EXCERPT:

Lol! true.....smartarse! one single person may not know the answer! But someone may know if its a national stockage or only certain stores.


----------



## Beanedict (Aug 14, 2017)

So my experience from the earlier post was about the "Kenya" barrel, with green writing. Going to compare it again today with dark roast from kickback coffee. This Kenyan looses to Fruit and Nut Espresso blend from Pact, which is also a Dark Roast and contains a blend of Caturra, Pacamara, Bourbon, Catuai, which tastes nutty with dry fruit, whereas Lidl one has no such notes and is more bitter. I feel my taste is gradually sliding into a lighter roast :/



Mr Beanie said:


> Lol! true.....smartarse!










could not resist


----------



## AndyDClements (Aug 29, 2016)

Beanedict said:


> Nobody dares to comment on the taste of those three wonderful barrels?


Does that mean that you think the barrels themselves would yield a better drink than the coffee they contain? If you were suggesting that, I'd possibly not wish to wager either way.

I have been to a Lidl today and purchased two barrels of coffee, just because I'm thinking the beans cannot be as bad as some supermarket stuff... but bracing myself to be wrong.


----------



## Beanedict (Aug 14, 2017)

So, I am sipping a dark roast (at least it looks and feels darker, see my previous pics), Mexico El Jaguar (from my local roaster, Kickback Coffee), and, for the lack of my articulation skills, it is full of interesting flavours - it tastes more alive, more fresh, compare to that Kenyan from Lidl. Like a fresh chocolate cake compared to an older/dryer cake. I also tried beans from Aldi (coz why the hell not) which happened to be horrible, and Beans from Tesco, which were similar to the Kenyan from Lidl. All dark roast.

REQUIRED WORK:
(1) Name every coffee variety that the coffee forum thread lists as part of the Fruit and Nut Espresso blend from Pact.
(2) Condense the paragraph of the coffee forum thread that begins "So, I am sipping a dark roast" into a short bulleted list that keeps its main facts.
(3) Carry on the coffee forum thread from its final sentence.
None of the records is needed to work from the coffee forum thread.

DATASET RECORDS:
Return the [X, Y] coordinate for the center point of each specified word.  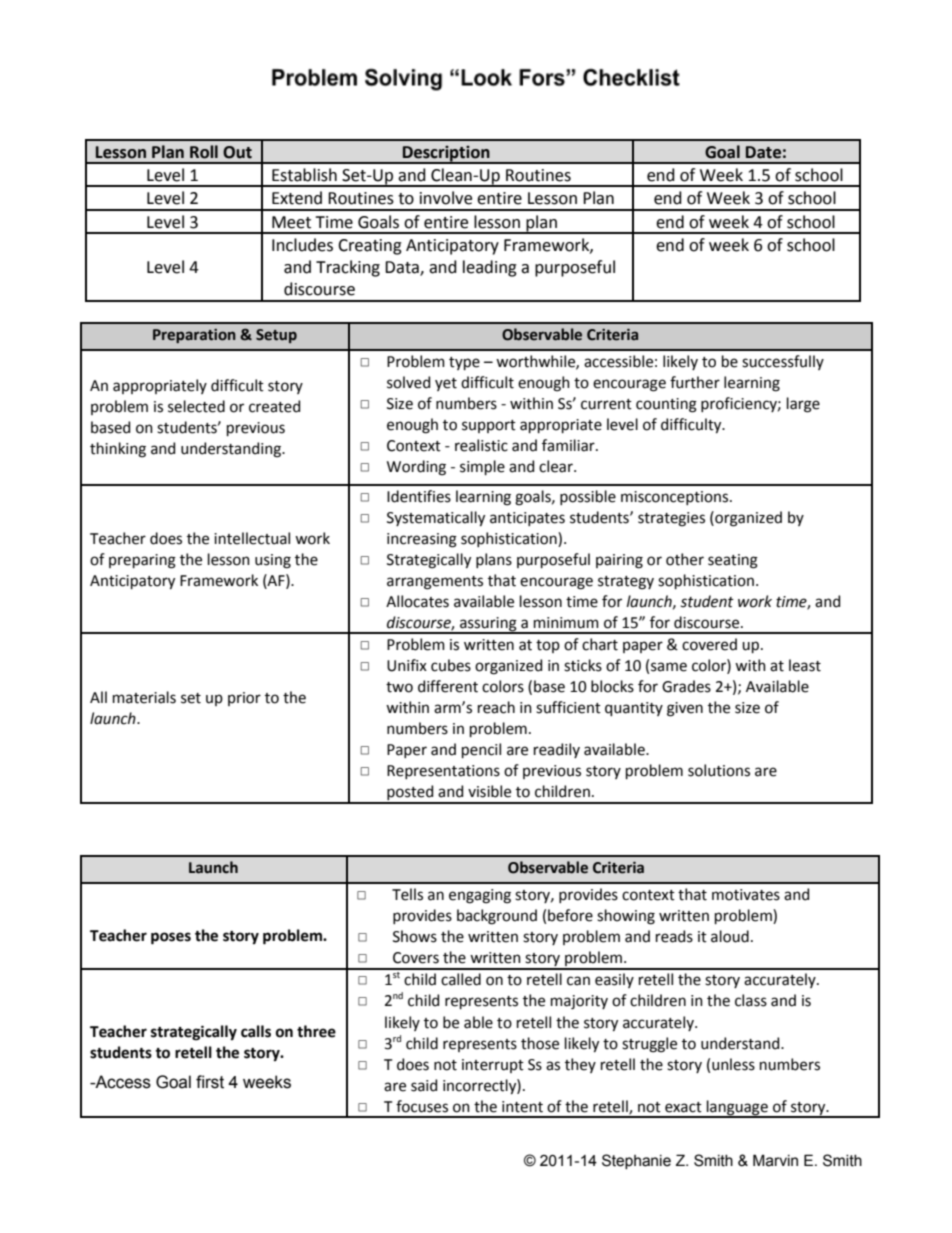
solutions [719, 770]
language [737, 1108]
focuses [422, 1106]
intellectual [252, 538]
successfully [783, 362]
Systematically [436, 518]
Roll [204, 152]
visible [489, 791]
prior [244, 699]
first [210, 1082]
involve [446, 198]
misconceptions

SOLVED PROBLEMS:
(1) Caturra, Pacamara, Bourbon, Catuai

(2)
- The coffee being sipped is Mexico El Jaguar, a dark roast from the local roaster Kickback Coffee.
- It is full of interesting flavors and tastes more alive and fresher than the Kenyan from Lidl, like a fresh chocolate cake next to an older, drier one.
- Beans from Aldi were horrible.
- Beans from Tesco were similar to the Kenyan from Lidl.
- All of these coffees were dark roasts.

(3)
Thus, my amateurish ordering of beans from worse to better coffee (out of 10), among those discussed in the thread, is:

1. Mellow Moods (Roast 3), Aldi - cafetiere

3. Starbucks Home Blend - cafetiere

4. Kenya Masai, Lidl - cafetiere

4. Colombian Supremo (Roast 3), Tesco - cafetiere

8. Mexico El Jaguar, Kickback Coffee - cafetiere

9. Fruit and Nut Espresso blend from Pact - cafetiere

I realise that this is all subjective, in part, but that's what we do, right? share our opinions.


----------



## MildredM (Feb 13, 2017)

I have to confess I ground a bag up to give to a friend today to test on our behalf in his cafetière. He isn't fussy . . .


----------



## Soll (Nov 10, 2013)

MildredM said:


> I have to confess I ground a bag up to give to a friend today to test on our behalf in his cafetière. He isn't fussy . . .


Hope he's not on this forum


----------



## Beanedict (Aug 14, 2017)

I don't know why are you afraid to try crap coffee now and then







makes you appreciate good coffee more


----------



## MildredM (Feb 13, 2017)

Beanedict said:


> I don't know why are you afraid to try crap coffee now and then
> 
> 
> 
> ...


Oh go on then, I enjoy a challenge . . . I will try it in a moment . . .


----------



## MildredM (Feb 13, 2017)

It's this barrel -










Little bit oily, but I would expect that. Quite dark and probably roasted a while ago.










Beautifully ground and tamped!










15.5g, 33s, 34g . . .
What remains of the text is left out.